SSSOM Importer

SSSOM (Simple Standard for Sharing Ontology Mappings) importer.

Downloads SSSOM bundles listed in data/sssom_sources.yaml, extracts every .sssom.tsv file, converts each one to a SsomMapping JSON-LD file, and writes the results to a configurable output directory (default: docker/mappings/sssom/).

Typical usage

From Python:

from rdfsolve.sssom_importer import import_sssom_source, seed_sssom_mappings

# Import a single source defined in data/sssom_sources.yaml
result = import_sssom_source(
    entry={
        "name": "ols_mappings",
        "provider": "EMBL-EBI (UK)",
        "url": "https://ftp.ebi.ac.uk/pub/databases/spot/ols/latest/mappings_sssom.tgz",
    },
    output_dir="docker/mappings/sssom/",
)

# Seed all sources in the YAML
results = seed_sssom_mappings(
    sssom_sources_yaml="data/sssom_sources.yaml",
    output_dir="docker/mappings/sssom/",
)

From the CLI:

python scripts/seed_sssom_mappings.py
python scripts/seed_sssom_mappings.py --name ols_mappings
python scripts/seed_sssom_mappings.py --output-dir /tmp/sssom/

SSSOM TSV format

Each .sssom.tsv file has a YAML front-matter block (lines starting with #) followed by a TSV header row and data rows. Mandatory mapping columns (SSSOM v0.15 and later):

subject_id predicate_id object_id mapping_justification

Optional columns used when present:

subject_label object_label confidence license mapping_set_id mapping_set_title subject_source object_source

The front-matter may also carry mapping_set_id, mapping_set_title, license, and a curie_map (prefix -> namespace) block.

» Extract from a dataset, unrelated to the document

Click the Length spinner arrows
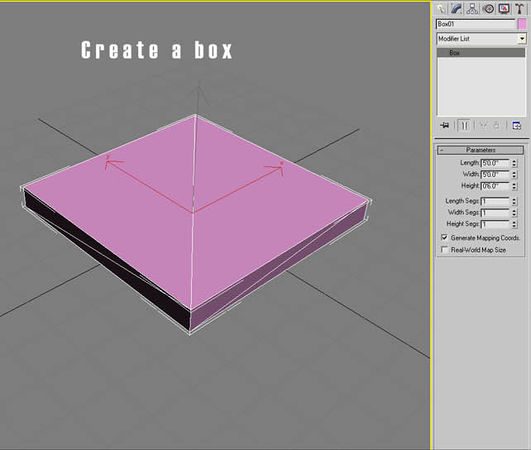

import_sssom_source(entry: dict[str, Any], output_dir: str = 'docker/mappings/sssom') dict[str, Any][source]

Download and convert one SSSOM source entry to JSON-LD files.

For each .sssom.tsv file found in the archive at entry["url"], one JSON-LD file is written to output_dir:

{source_name}__{sssom_filename_stem}.jsonld
Parameters:
  • entry – A dict with at least name and url keys, as found in data/sssom_sources.yaml.

  • output_dir – Directory to write output JSON-LD files.

Returns:

Summary dict:

{
    "succeeded": ["ols_mappings__hp.sssom.tsv", ...],
    "failed": [{"file": "...", "error": "..."}],
    "skipped": [],
}

seed_sssom_mappings(sssom_sources_yaml: str = 'data/sssom_sources.yaml', output_dir: str = 'docker/mappings/sssom', names: list[str] | None = None) dict[str, Any][source]

Seed SSSOM mapping files for all (or selected) sources.

Reads sssom_sources_yaml, optionally filters to names, and calls import_sssom_source() for each entry.

Parameters:
  • sssom_sources_yaml – Path to the SSSOM sources YAML file.

  • output_dir – Directory for output JSON-LD files.

  • names – Optional list of source names to restrict processing; if None (default), all entries are processed.

Returns:

Aggregated summary with keys "succeeded", "failed", "skipped".